## What to work on:
Locate each line below that includes "field" and reproduce it.

## Source material:
•••••
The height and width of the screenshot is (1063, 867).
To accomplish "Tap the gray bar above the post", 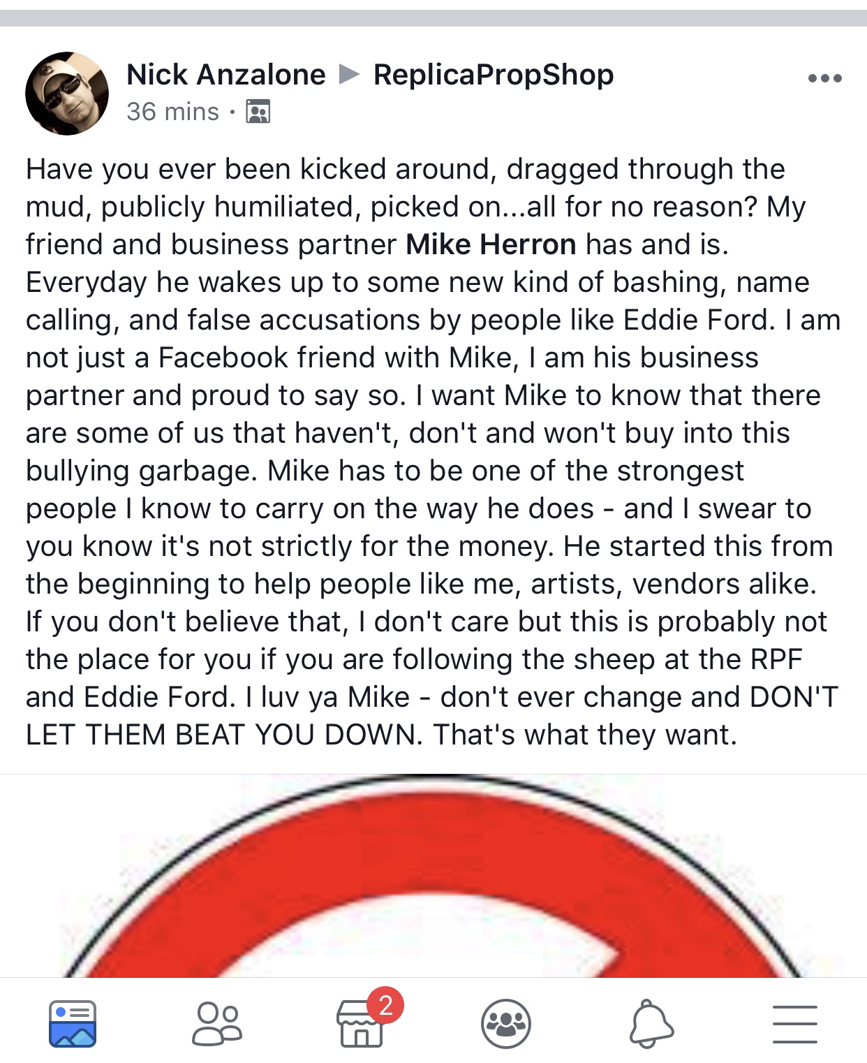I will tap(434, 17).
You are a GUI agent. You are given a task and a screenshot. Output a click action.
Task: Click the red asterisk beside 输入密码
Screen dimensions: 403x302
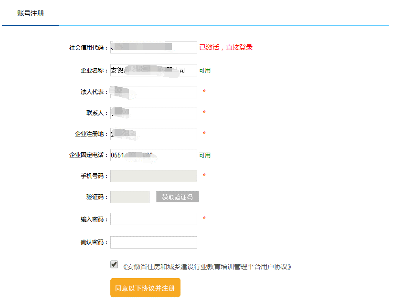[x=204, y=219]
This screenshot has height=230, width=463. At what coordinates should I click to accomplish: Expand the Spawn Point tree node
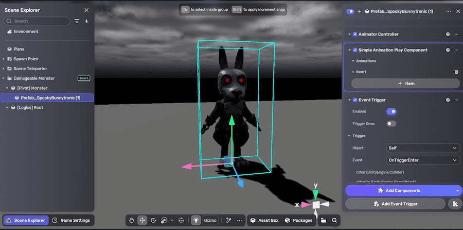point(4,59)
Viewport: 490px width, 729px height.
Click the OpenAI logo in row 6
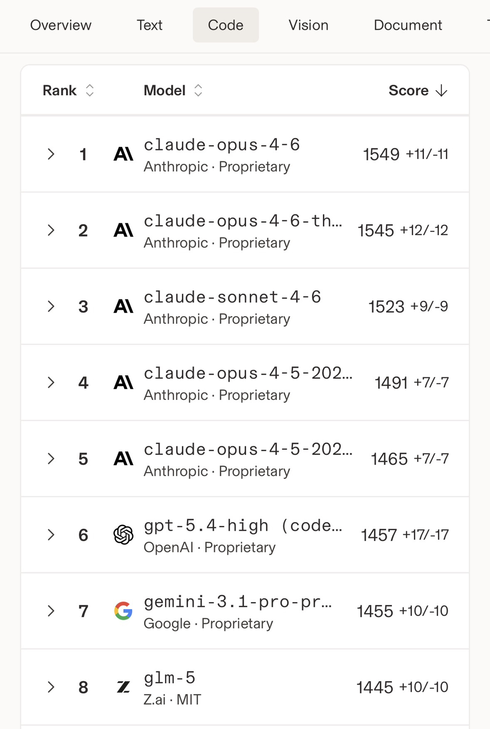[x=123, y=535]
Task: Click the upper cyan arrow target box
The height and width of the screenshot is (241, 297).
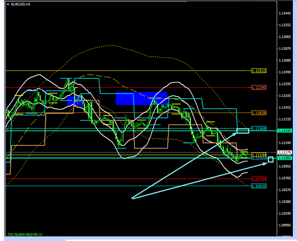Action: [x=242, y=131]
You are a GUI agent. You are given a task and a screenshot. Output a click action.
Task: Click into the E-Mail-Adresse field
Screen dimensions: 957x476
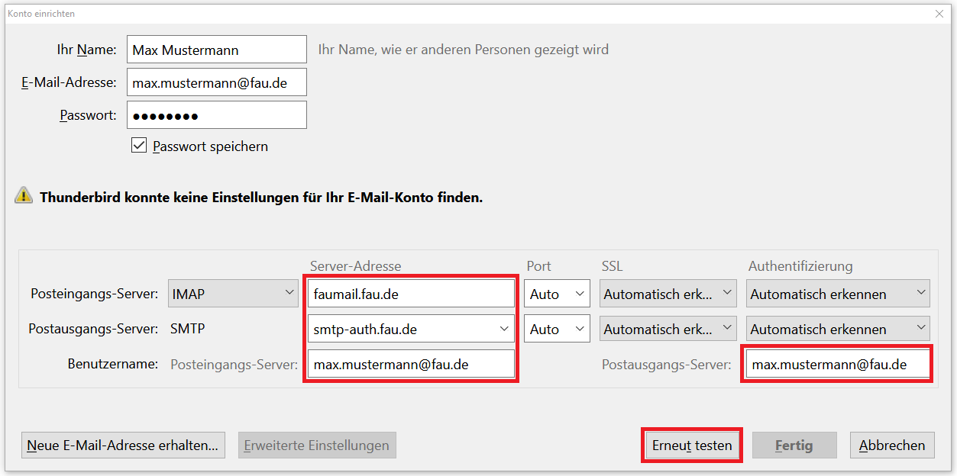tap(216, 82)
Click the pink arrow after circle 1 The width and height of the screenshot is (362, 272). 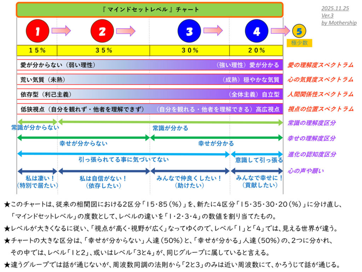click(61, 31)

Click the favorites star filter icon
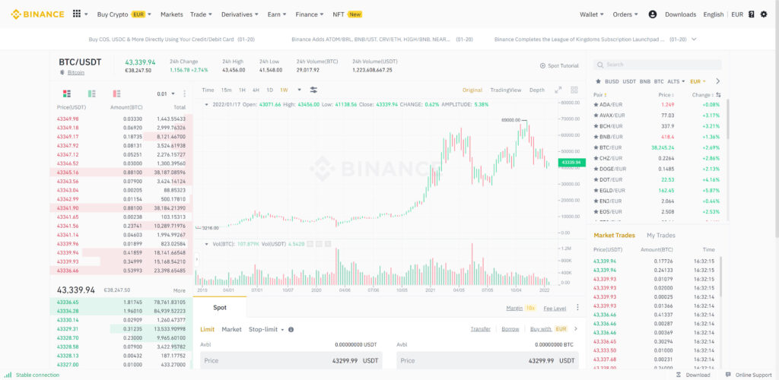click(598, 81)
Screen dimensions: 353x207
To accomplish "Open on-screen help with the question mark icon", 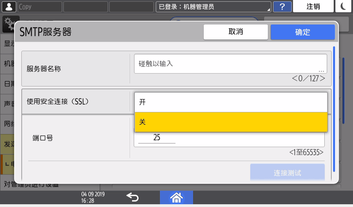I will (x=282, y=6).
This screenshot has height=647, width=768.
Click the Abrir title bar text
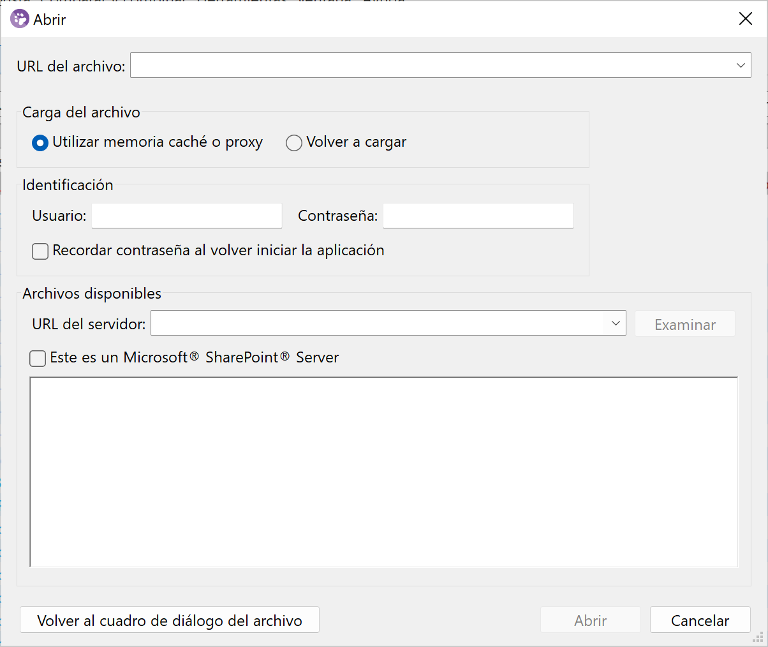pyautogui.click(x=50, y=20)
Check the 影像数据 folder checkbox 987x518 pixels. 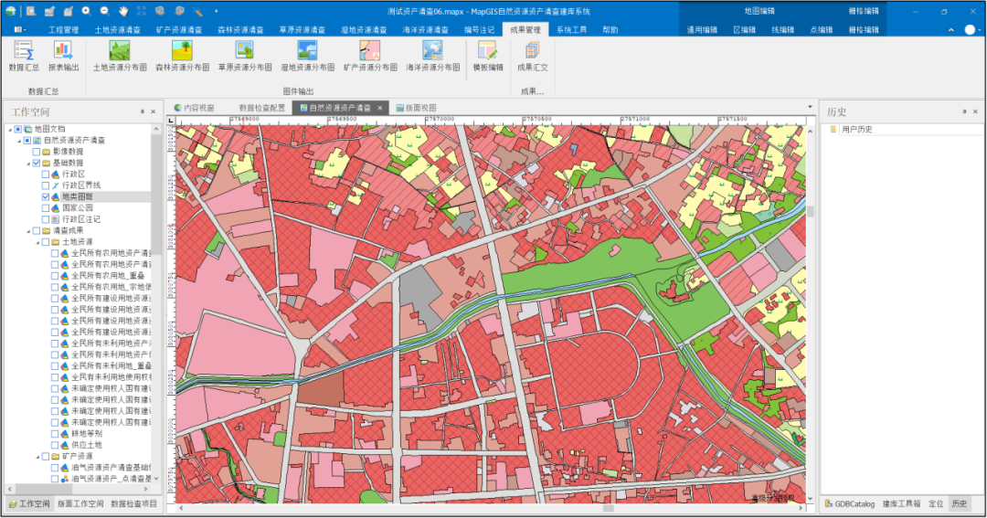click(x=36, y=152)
•••••
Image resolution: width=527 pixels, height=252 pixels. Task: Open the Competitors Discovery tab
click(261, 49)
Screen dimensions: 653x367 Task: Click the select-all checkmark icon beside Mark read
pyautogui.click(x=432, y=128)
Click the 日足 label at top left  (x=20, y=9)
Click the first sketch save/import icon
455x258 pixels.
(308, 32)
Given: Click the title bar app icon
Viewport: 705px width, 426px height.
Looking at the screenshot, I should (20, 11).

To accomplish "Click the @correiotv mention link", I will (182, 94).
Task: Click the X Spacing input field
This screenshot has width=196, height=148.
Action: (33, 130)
•••••
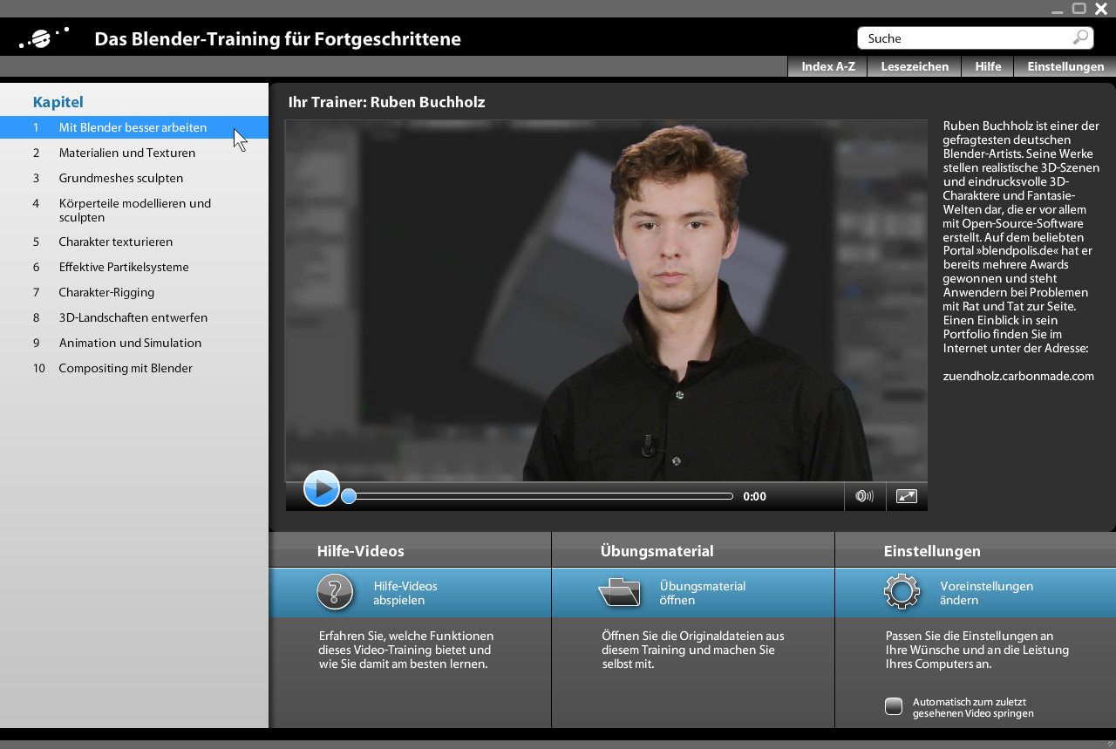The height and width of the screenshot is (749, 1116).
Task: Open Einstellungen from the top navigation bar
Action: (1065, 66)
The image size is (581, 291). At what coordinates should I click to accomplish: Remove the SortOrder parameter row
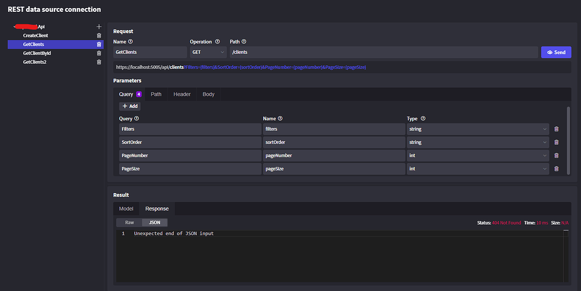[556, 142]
•••••
## Reply to the exercise:
Task: Click into the E-Mail-Adresse field
Task: Click the X Spacing input field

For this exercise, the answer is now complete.